Unbiased discovery of cancer pathways and therapeutics using Pathway Ensemble Tool and Benchmark
Luopin Wang, Aryamav Pattnaik, Subhransu S. Sahoo, Ella G. Stone, Yuxin Zhuang, Annaleigh Benton, Md Tajmul, Srishti Chakravorty, Deepika Dhawan, Minh Sang Nguyen, Isabella Sirit, Kyle Mundy, Christopher J. Ricketts, Marco Hadisurya, Garima Baral, Samantha L. Tinsley, Nicole Anderson, Smriti Hoda, Scott Briggs, Hristos Z. Kaimakliotis, Brittany L. Allen-Petersen, W. Andy Tao, W. Marston Linehan, Deborah W. Knapp, Jason A. Hanna, Matthew R. Olson, Behdad Afzali, Majid Kazemian
Abstract
Correctly identifying perturbed biological pathways is a critical step in uncovering basic disease mechanisms and developing much-needed therapeutic strategies.
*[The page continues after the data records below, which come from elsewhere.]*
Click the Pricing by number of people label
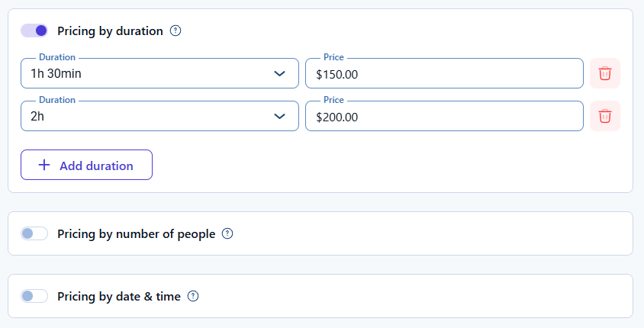This screenshot has width=644, height=328. tap(136, 234)
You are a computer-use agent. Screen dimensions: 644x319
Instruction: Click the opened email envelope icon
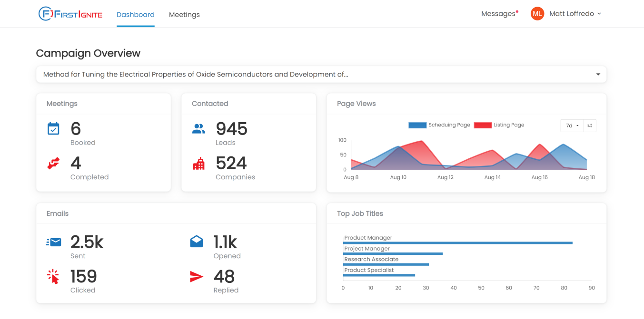196,242
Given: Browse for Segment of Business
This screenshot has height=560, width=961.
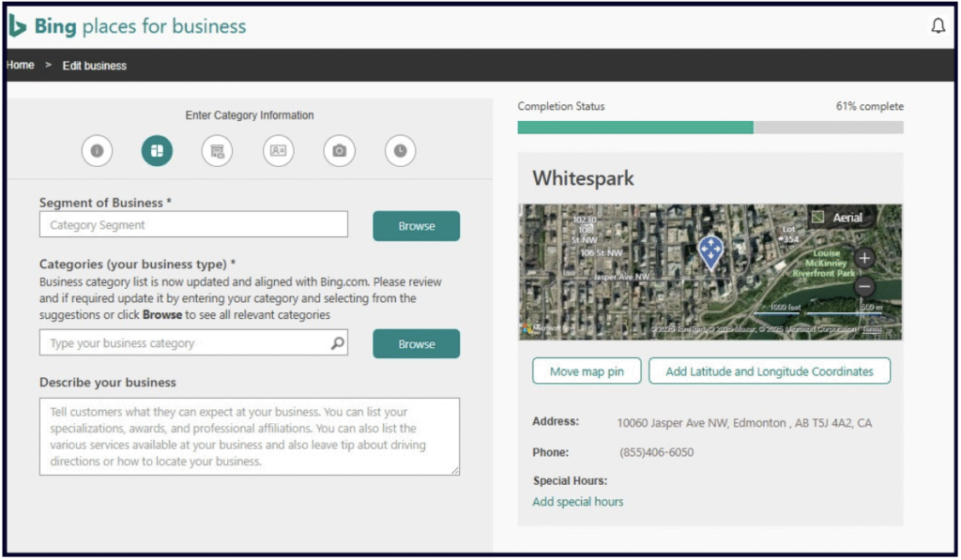Looking at the screenshot, I should [x=416, y=226].
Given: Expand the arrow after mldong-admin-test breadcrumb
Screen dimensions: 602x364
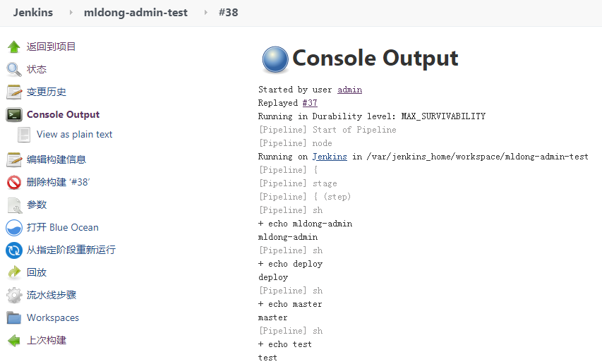Looking at the screenshot, I should 205,13.
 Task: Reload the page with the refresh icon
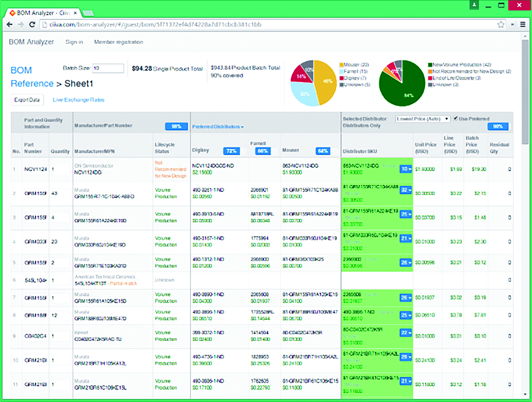[32, 24]
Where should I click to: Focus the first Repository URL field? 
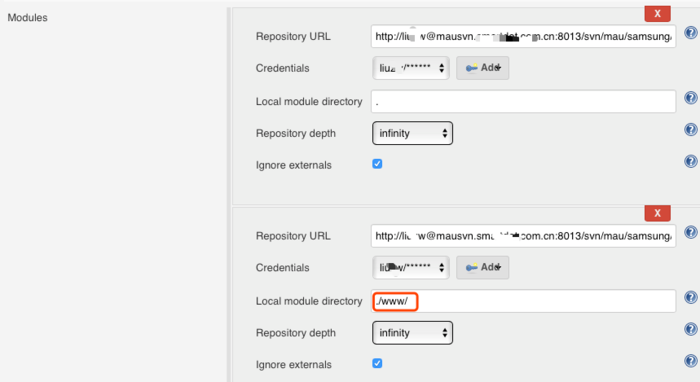pyautogui.click(x=523, y=36)
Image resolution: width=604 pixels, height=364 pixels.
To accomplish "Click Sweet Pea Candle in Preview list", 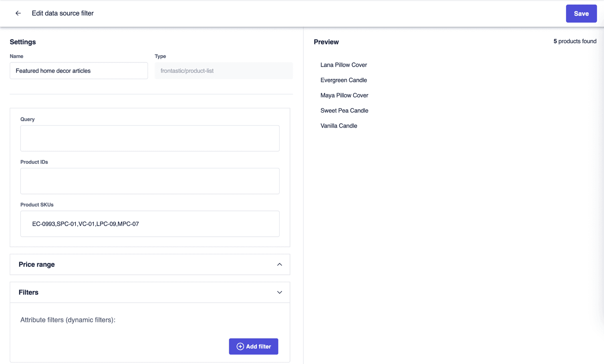I will pyautogui.click(x=344, y=110).
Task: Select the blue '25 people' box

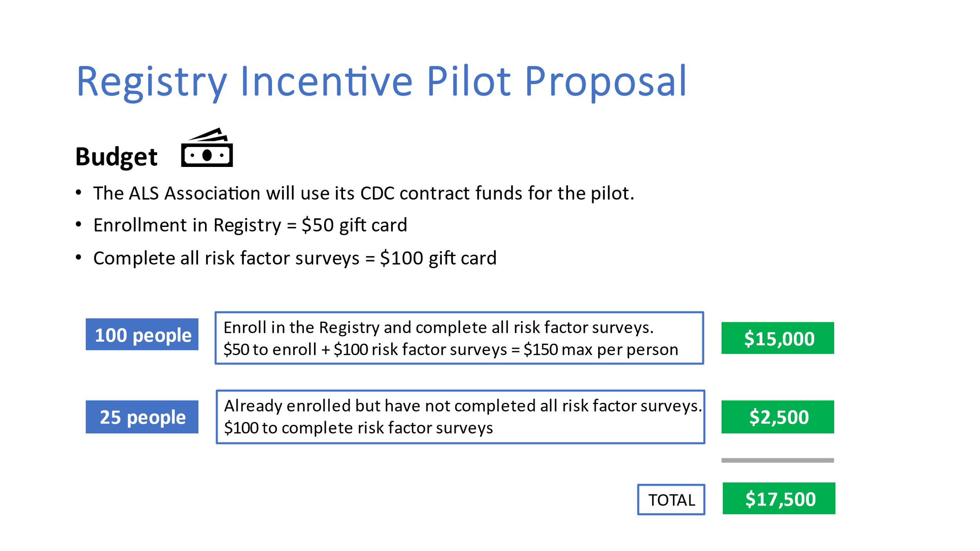Action: click(x=142, y=417)
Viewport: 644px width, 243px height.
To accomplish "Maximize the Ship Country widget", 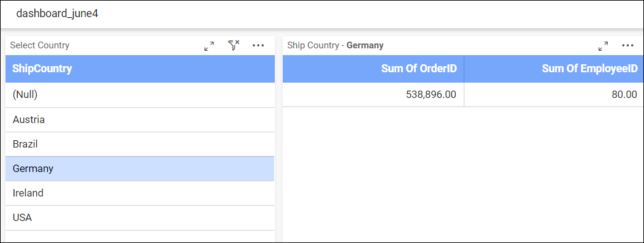I will (604, 46).
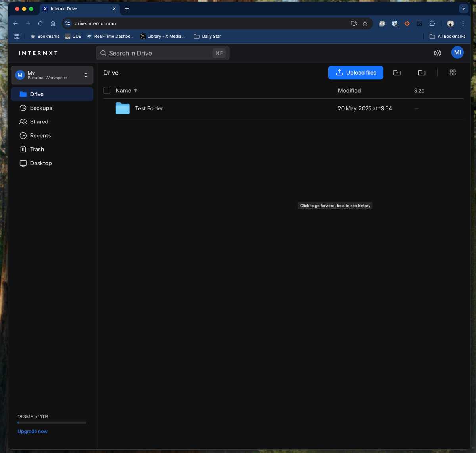Screen dimensions: 476x453
Task: Switch to grid view
Action: tap(453, 73)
However, whether current tools are optimal for unbiased discovery of relevant pathways remains unclear. Here, we create “Benchmark” to critically evaluate existing tools and find that most function sub-optimally. We thus develop the “Pathway Ensemble Tool” (PET), which outperforms existing methods. Deploying PET, we identify prognostic pathways across 12 cancer types. PET-identified prognostic pathways offer additional insights, with genes within these pathways serving as reliable biomarkers for clinical outcomes. Additionally, normalizing these pathways using drug repurposing strategies represents therapeutic opportunities. For example, the top predicted repurposed drug for bladder cancer, a CDK2/9 inhibitor, represses cell growth in vitro and in vivo. We anticipate that using Benchmark and PET for unbiased pathway discovery will offer additional insights into disease mechanisms across a spectrum of diseases, enabling biomarker discovery and therapeutic strategies. Multiple cellular pathways are altered in cancer and identifying them is relevant for prognosis and therapy. Here, the authors develop Benchmark and Pathway Ensemble Tool (PET), two computational approaches to optimise pathway discovery in cancer and predict related biomarkers and therapeutic avenues.